• Task instructions:
Please copy the records below word for word, starting with the line containing "1200x518 pixels." and going on through the line containing "will (229, 29).".

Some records

====

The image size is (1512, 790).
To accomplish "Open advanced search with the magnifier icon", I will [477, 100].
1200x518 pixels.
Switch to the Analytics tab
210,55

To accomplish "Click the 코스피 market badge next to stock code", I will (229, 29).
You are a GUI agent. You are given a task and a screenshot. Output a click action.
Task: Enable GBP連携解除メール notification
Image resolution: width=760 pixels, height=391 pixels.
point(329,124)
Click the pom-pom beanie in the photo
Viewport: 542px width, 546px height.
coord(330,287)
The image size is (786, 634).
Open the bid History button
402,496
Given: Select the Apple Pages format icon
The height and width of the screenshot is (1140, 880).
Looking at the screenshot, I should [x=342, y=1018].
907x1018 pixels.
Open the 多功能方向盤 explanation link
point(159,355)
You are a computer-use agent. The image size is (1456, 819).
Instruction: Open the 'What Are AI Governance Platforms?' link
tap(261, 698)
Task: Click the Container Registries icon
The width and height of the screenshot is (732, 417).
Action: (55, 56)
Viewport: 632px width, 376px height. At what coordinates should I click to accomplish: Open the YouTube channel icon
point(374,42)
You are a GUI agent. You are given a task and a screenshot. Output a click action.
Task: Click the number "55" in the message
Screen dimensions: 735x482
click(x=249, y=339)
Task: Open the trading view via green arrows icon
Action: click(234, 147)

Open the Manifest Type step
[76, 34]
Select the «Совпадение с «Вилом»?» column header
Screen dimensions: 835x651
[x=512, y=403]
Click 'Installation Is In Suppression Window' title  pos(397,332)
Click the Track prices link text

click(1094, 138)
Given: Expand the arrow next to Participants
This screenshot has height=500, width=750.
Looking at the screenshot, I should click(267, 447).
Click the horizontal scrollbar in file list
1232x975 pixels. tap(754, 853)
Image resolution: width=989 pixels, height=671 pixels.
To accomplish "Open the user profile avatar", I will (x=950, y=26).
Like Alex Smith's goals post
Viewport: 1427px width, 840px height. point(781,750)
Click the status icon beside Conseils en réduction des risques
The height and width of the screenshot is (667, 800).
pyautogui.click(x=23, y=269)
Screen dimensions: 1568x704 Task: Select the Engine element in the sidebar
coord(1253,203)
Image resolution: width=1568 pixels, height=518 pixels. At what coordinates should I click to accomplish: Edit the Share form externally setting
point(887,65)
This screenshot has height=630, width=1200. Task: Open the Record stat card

====

• Answer to this exercise:
1200x518 pixels.
Switch to the Analytics tab
210,55

To accomplish "Click the 코스피 market badge next to stock code", I will (229, 29).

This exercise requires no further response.